Мериамун хоть и закрыла лицо руками, но все видела сквозь неплотно сдвинутые пальцы. Услышав этот вопрос, она содрогнулась и сказала:
– Нет, не убивайте, но заткните ему рот, снимите с него доспехи и закуйте в кандалы, а потом отведите в темницу и прикуйте к стене самыми крепкими бронзовыми цепями. Держите его там до возвращения фараона. Он покусился на честь фараона и покрыл себя позором, нарушив клятву, которую ему дал, и потому пусть фараон сам решит, какой смертью он должен умереть.
Услышав эти слова и поняв, какая страшная участь ожидает Скитальца, Курри нагнулся к нему и сказал:
– Это я, сидонец Курри, перерезал тетиву твоего знаменитого лука, Эперит, я, ведь ты перебил моих людей, а меня сделал рабом. И знаешь, чем я перерезал тетиву? Тем самым наконечником копья, который ты мне отдал. И я буду просить фараона о милости, чтобы он отдал тебя мне на пытки и мучения, ты будешь умирать медленной смертью и проклинать день, когда ты родился на свет.
Скиталец поглядел на него и сказал:
– Лжешь, сидонская собака.

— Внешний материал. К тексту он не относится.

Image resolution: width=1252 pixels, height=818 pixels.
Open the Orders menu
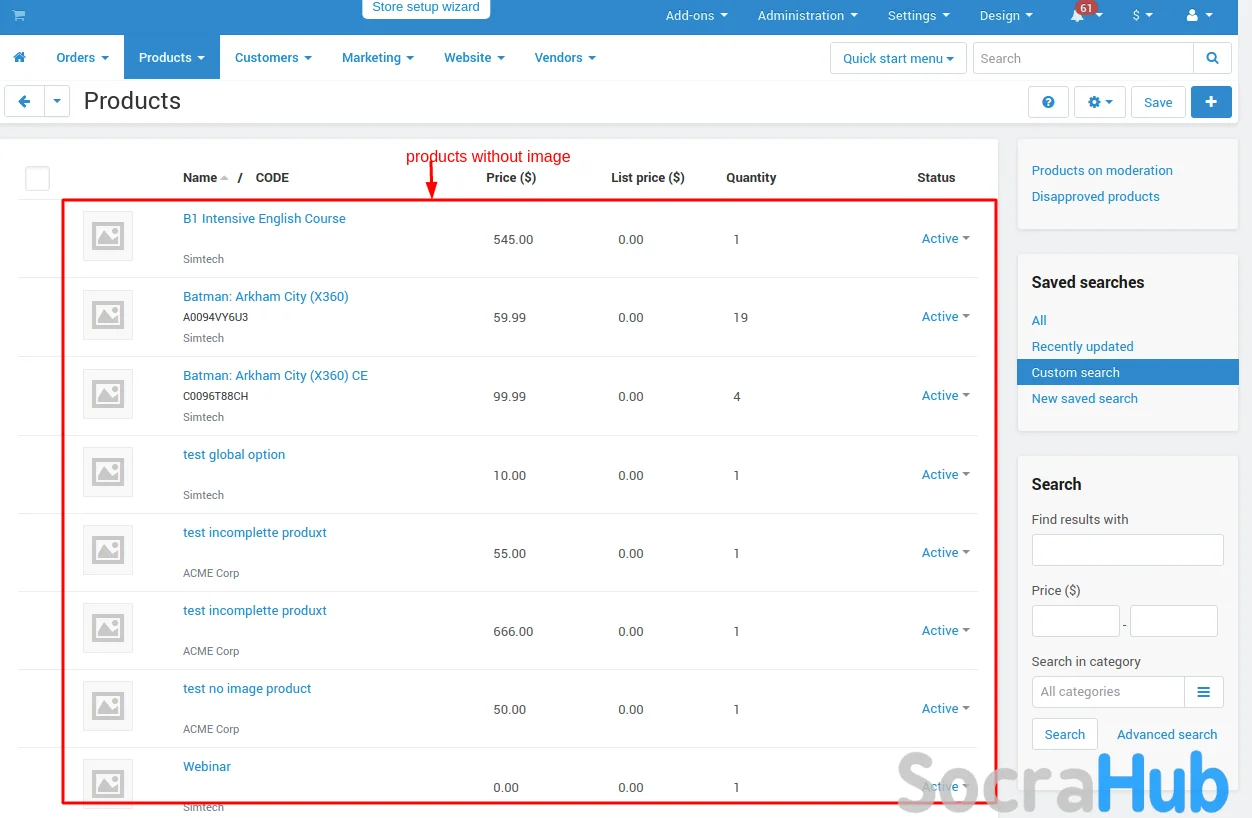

У тебя на лице написано, что ты сам скоро умрешь, не пройдет и часу, и умрешь страшной смертью.
Курри отпрянул со злобным рычанием.
Это всё, что успел произнести Одиссей, ему раздвинули челюсти и всунули в рот железный кляп, сорвали с него доспехи и надели кандалы, как приказала царица.
Мериамун же ушла к себе в уборную, поспешно задрапировалась в покрывало, скрыв разорванное ночное одеяние, и препоясалась золотой Змеей, которую ей суждено теперь носить всегда. Но волосы она оставила в беспорядке и не стала смывать с лица слез, пусть все видят, как она убита позором и как горько скорбит. Так она и будет убиваться и скорбеть до возвращения фараона.